Of our patients with decompensated cirrhosis, 12 had biotinidase activities below 30% of mean control activity. These patients may become symptomatic under stressful conditions, e.g., infection.
Earlier studies reported a significant correlation between serum biotinidase activity and albumin concentration and prothrombine time (9,12). In the patient group with chronic liver disease, a significant positive correlation was observed between serum biotinidase activity and serum albumin level, and a significant negative correlation was observed between serum biotinidase activity and total bilirubin level, prothrombine time, alkaline phosphatase level, γ-glutamyltransferase level, and C-P score. These values point to impairment of hepatic biosynthetic function and to hepatic excretory failure.

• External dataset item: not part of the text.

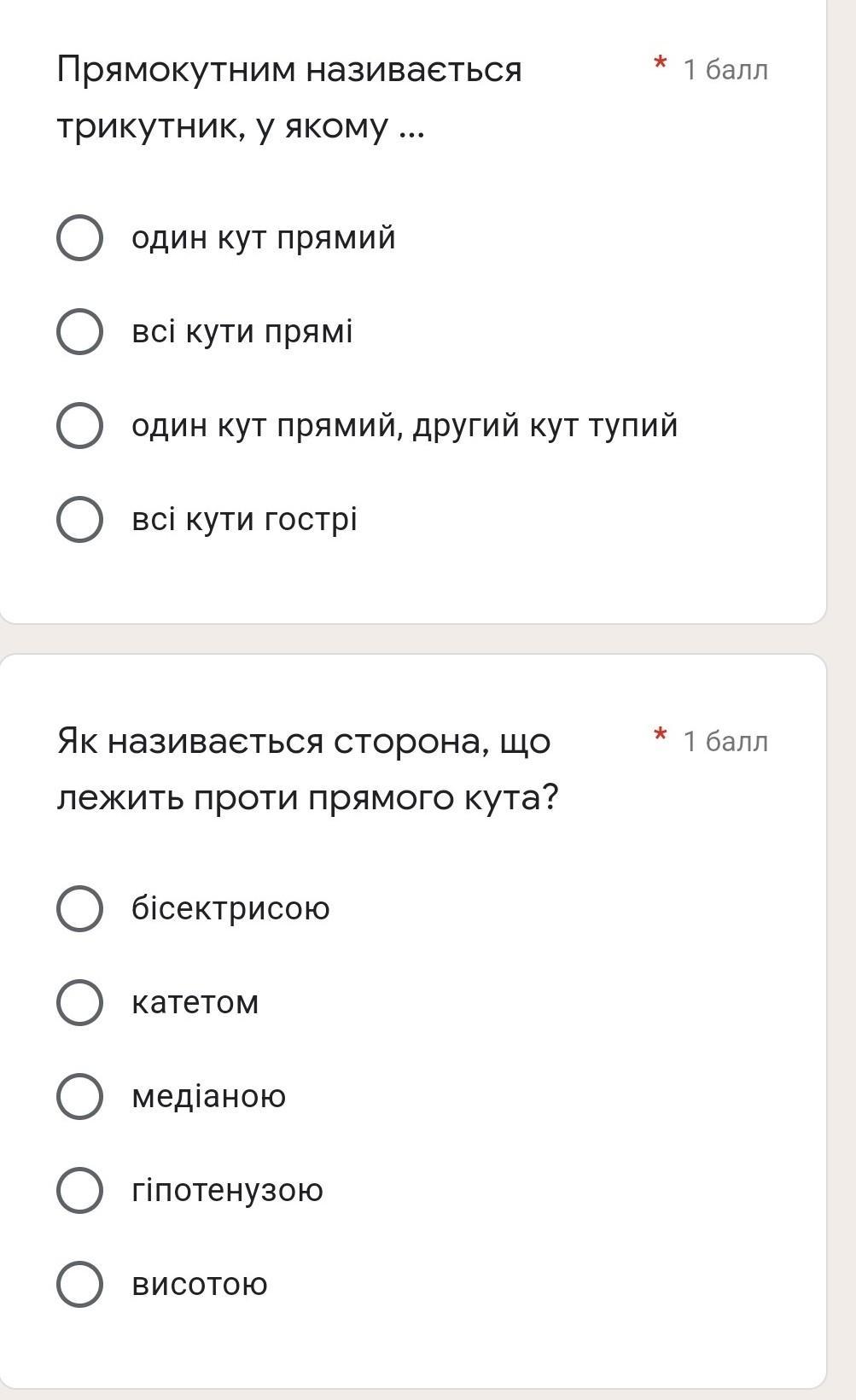
Task: Click the "Як називається сторона" question title
Action: point(307,768)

In conclusion, serum biotinidase activity is significantly lower in patients with decompensated liver cirrhosis, Wilson disease, and fulminant hepatitis. Although these patients did not exhibit clinical findings related to biotin deficiency, the presence of stress conditions could trigger symptoms. As a further precaution, biotin supplement therapy may benefit patients with end-stage liver disease.